An acoustic ballad that grows in intensity as the minutes pass, the love for the author is all here: “‘If the city burns to ashes and the trees turn to smoke, you’d be everything I need and more”.

The theme of difficulties that come and go, of the power of nature and of love that remains steadfast is a feeling that permeates this entire album: resistance and faith.

The album closes with Fire in The Ocean and there couldn’t have been a better ending.

A rock that burns like a fire that not even water can put out, a voice that gets under your skin and never lets go.

Epic, exciting and stunningly beautiful, between guitars, violin, solos and beating rhythm. The worthy ending to a perfect album.

The wait was not in vain friends, in fact it was useful: the experiences of these 5 years have allowed Shane Smith & The Saints to give us a masterpiece that like a storm wind will bring beauty and upheaval, emotions and tears into your souls.

I would like to shout to every music lover to jump at the opportunity to take this journey into the film that the guys from Austin, Texas decided to make and give to the world.
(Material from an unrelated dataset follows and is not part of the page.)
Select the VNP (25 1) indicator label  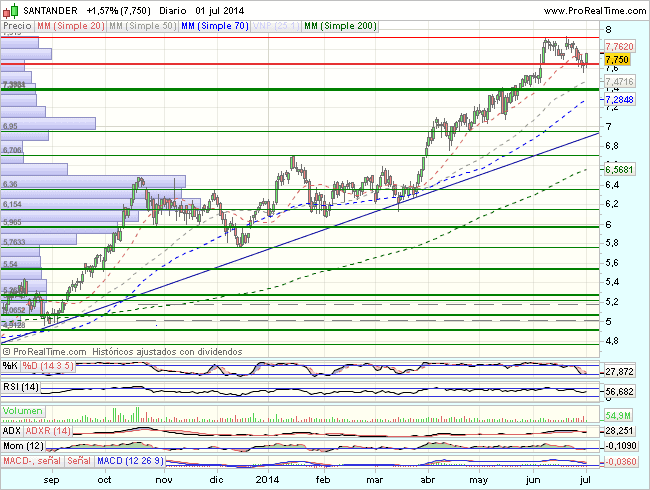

The voice that penetrates the soul, the guitars that whip the air, the furious magic of the violin, the beating heart of the bass and the hammer of the drum rhythm: these are the ingredients that will give you 52 minutes of beauty.

Beauty and upheaval.

And now I count the minutes that separate me from the legendary concert that I will see on May 7, 2024 in Morrison, Colorado, when surrounded by the impressive nature of Red Rocks, I will experience these emotions live as if I were in a film.

Happy listening,

Trex.

Pubblicato da Trex

Sono un blogger e scrittore appassionato di musica indipendente americana. Scrivo gialli polizieschi e ho inventato il personaggio del detective texano Cody Myers.